May I suggest that you open a different thread if you have a different problem? The original question is marked as "Answered" and that means that no one is expecting to find more questions here.
That said, the following may help:
The default number of results from a subsearch is 100; the maximum is 10499. To increase the number of results above the default of 100, you can edit limits.conf or use the format
command.
My guess is that this is your problem. More info at the following link
http://docs.splunk.com/Documentation/Splunk/5.0.2/Search/Aboutsubsearches
Make sure you are being timed out by a auto-finalized subsearch.
Try:
append maxtime=600[search sourcetype="WinEventLog:Security" EventCode="644" earliest=-1d@d latest=-0d@d
What you have looks right. I have two ideas:
First, there are some versions of Splunk that do not happily let you re-compute _time in a subsearch. So, recompute it in the main search as follows:
source="Perfmon:CPU Load" counter="% Processor Time" host="SERVER01" earliest=-1d@d latest=-0d@d
| eval ReportKey="this week"
| append maxtime=600 [search source="Perfmon:CPU Load" counter="% Processor Time" host="SERVER01" earliest=-8d@d latest=-7d@d
| eval ReportKey="last week"]
| eval _time=if(ReportKey=="last week",_time+60*60*24*7,_time)
| timechart span=5m avg(Value) by ReportKey
Option #2 - Don't use a subsearch.
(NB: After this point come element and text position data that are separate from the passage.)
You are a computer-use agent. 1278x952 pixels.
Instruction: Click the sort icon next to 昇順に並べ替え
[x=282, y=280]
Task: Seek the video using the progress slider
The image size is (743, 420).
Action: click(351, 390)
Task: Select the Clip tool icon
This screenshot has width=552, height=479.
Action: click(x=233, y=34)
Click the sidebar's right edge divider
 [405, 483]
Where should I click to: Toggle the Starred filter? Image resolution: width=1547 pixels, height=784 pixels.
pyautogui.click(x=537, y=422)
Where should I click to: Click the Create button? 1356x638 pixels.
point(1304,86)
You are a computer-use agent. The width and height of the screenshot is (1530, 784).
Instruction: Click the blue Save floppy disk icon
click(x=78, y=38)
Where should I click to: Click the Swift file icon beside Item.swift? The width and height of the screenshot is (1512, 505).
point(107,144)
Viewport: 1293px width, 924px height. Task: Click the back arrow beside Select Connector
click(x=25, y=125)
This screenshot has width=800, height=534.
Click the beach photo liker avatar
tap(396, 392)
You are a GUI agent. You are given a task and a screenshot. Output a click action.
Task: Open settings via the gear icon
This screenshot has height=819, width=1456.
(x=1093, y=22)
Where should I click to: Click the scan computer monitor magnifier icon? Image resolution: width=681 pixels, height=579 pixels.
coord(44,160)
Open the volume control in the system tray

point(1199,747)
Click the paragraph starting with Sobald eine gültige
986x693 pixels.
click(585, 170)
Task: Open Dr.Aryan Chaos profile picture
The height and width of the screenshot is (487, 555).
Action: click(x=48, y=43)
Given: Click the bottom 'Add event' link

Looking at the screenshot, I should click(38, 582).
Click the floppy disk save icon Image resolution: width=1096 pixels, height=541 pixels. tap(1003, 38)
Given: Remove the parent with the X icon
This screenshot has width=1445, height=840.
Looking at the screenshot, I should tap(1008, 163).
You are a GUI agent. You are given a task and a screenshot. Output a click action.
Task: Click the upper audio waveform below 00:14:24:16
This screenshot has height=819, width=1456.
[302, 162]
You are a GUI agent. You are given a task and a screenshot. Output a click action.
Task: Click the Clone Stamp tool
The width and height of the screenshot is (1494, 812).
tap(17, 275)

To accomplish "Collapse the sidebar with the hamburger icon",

This can get around other problems, such as very large datasets. (Although you might want to also consider summary indexing if your search runs for a long time.) It might also help with this problem.
source="Perfmon:CPU Load" counter="% Processor Time" host="SERVER01" earliest=-8d@d latest=-0d@d
| eval ReportKey="deleteThisEvent"
| eval ReportKey=if(_time<=relative_time(now(),"-7d@d"),"SameDayLastWeek",ReportKey)
| eval ReportKey=if(_time>=relative_time(now(),"-1d@d"),"Yesterday",ReportKey)
| where ReportKey!="deleteThisEvent"
| eval _time=if(ReportKey=="last week",_time+60*60*24*7,_time)
| timechart fixedrange=false span=5m avg(Value) by ReportKey
The earliest means pick 8 days ago all the way up to yesterday at midnight.
The first eval computes the full day of 7 days ago because of the earliest setting -7d@d up to -8d@d
The second eval computes yesterday up to midnight because of the latest setting -1d@d up to -0d@d
The rest "deleteThisEvent" gets rid of everything outside of those boundaries.
Comparing week-over-week results is a pain in Splunk. You have to do absurd math for crazy date calculations. No more. Now there is a better way.
I wrote a convenient search command called "timewrap" that does it all, for arbitrary time periods.
http://apps.splunk.com/app/1645/
Can you use timewrap to populate a single value visualization with trend indicator? For instance I want the last 7 days to populate the single value and the week before that to be fed into the trend indicator.
The first option was successful. Thanks!